Library History 1987—1990
The trust fund goal of $100,000 was realized in 1986 and its income, together with governmental and private grants plus local fund raising supported continued growth in service. This included the establishment of small branch libraries in Hustontown and Needmore.
The library soon outgrew its home. As a result in 1989, The Friends of the Library successfully bid $125,000 for the former American Legion building. The new building has provided much needed room for operations and offices. Servicing the mortgage caused an ongoing strain on resources which caused renovations to come to a stand-still.
Library History 1990—present
In 1997, the library became automated and a new handicapped accessible children’s room was built with help from the Alexander Stewart Foundation. The Hustontown Branch was automated in 1999. In 2000, the stage area was removed and a handicapped accessible office was built in its place. In 2001, the Fulton County Historical Library moved its collection to a room in the library which had been the office. Carpeting was installed in 2001. In 2001 and 2002 additional shelving was purchased to house a growing collection of books and materials. Also in 2002 the library moved its catalog online. The holdings of all Franklin and Fulton County libraries are now accessible online from the library’s web page. In the same year the Hustontown Branch Library successfully applied for state aid after meeting the qualifications to be a branch library. In 2002, the library hired its first full-time children’s services coordinator.

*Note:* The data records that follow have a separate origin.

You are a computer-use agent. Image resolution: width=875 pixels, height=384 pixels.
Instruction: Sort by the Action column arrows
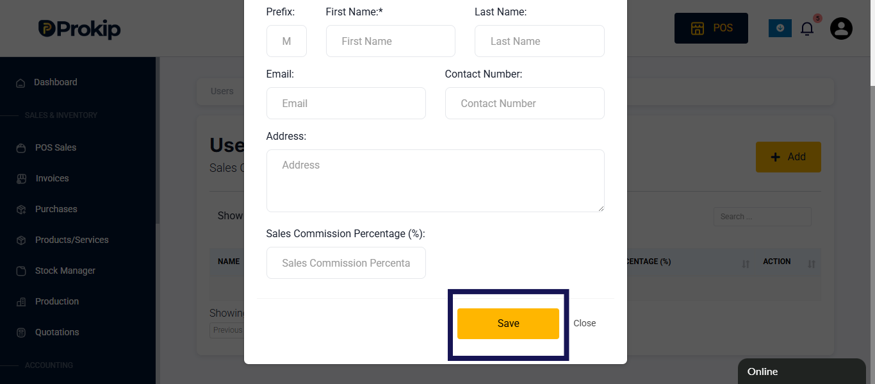(x=812, y=263)
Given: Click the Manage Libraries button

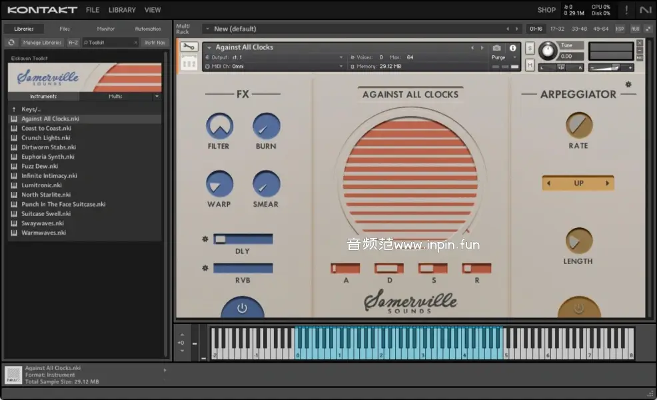Looking at the screenshot, I should (x=42, y=43).
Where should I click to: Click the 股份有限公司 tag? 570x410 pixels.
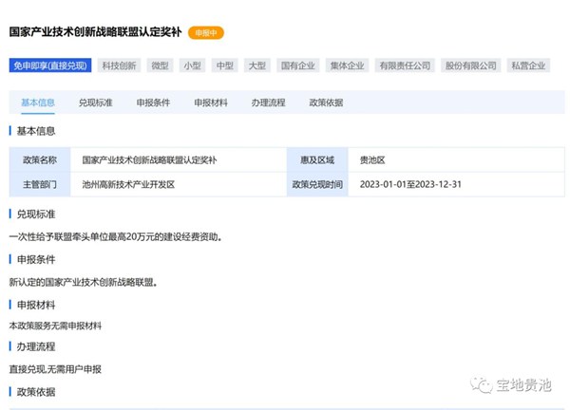click(470, 65)
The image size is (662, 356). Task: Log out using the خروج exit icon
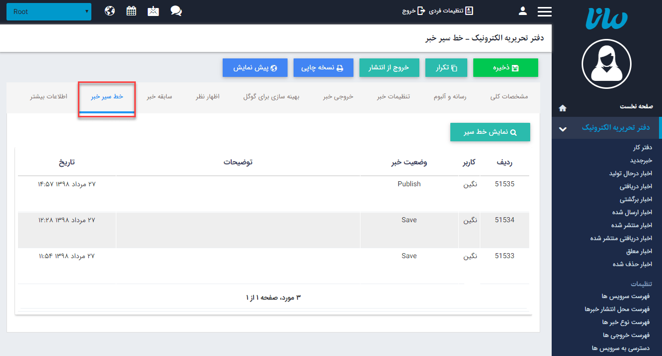pyautogui.click(x=414, y=10)
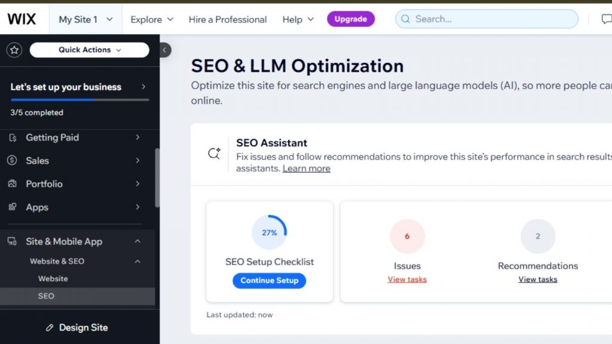Open the Explore menu
Viewport: 612px width, 344px height.
(x=151, y=19)
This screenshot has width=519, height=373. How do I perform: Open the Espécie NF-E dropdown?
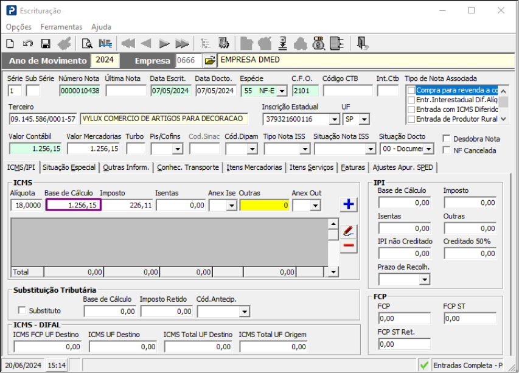282,91
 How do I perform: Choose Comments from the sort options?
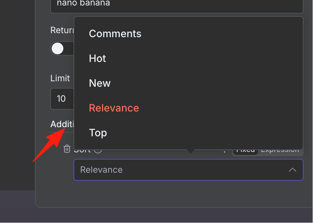tap(115, 34)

In 2008, the library received a $500,000 Keystone matching grant to be used for rehabilitation and renovations to the library. The renovations include installation of an elevator and automatic doors, renovation of the upper floor for library use, façade work and interior remodeling to make the library more functional, accessible, and attractive. The renovations will add 3,800 square feet of library space for patron services and collections.

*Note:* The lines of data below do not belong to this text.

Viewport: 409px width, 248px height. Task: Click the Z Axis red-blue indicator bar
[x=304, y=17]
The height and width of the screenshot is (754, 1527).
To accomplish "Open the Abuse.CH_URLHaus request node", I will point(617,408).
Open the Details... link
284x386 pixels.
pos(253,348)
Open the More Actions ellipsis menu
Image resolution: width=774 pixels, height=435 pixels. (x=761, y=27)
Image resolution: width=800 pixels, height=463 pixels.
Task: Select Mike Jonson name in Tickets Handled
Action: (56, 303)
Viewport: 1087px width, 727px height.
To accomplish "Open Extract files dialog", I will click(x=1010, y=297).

Over 6,400 Fulton County residents have library cards and use the library for free access to reference information, the Internet, audio books, videos, DVDs, local newspapers, business information and children’s programming in McConnellsburg, Hustontown and Needmore. In 2008, 140 separate programs were held for children. Over 3,000 adults and children attended these programs. Total circulation in 2008 was 65,378 items. The number of library visits in 2008 was 32,230. The library continues to serve more Fulton County residents each day. Patrons can access important library services, such as Mango Languages from the library’s website at fultoncountylibrary.org at home with an Internet connection. The library is now online with those of Franklin County so patrons can determine from home if a particular item is available. Patrons may now also reserve books online.
Because of the rural nature of the community and the lack of a dedicated library tax, the Fulton County Library continues to rely on funding from grants and assistance from local businesses and individuals to upgrade and maintain services.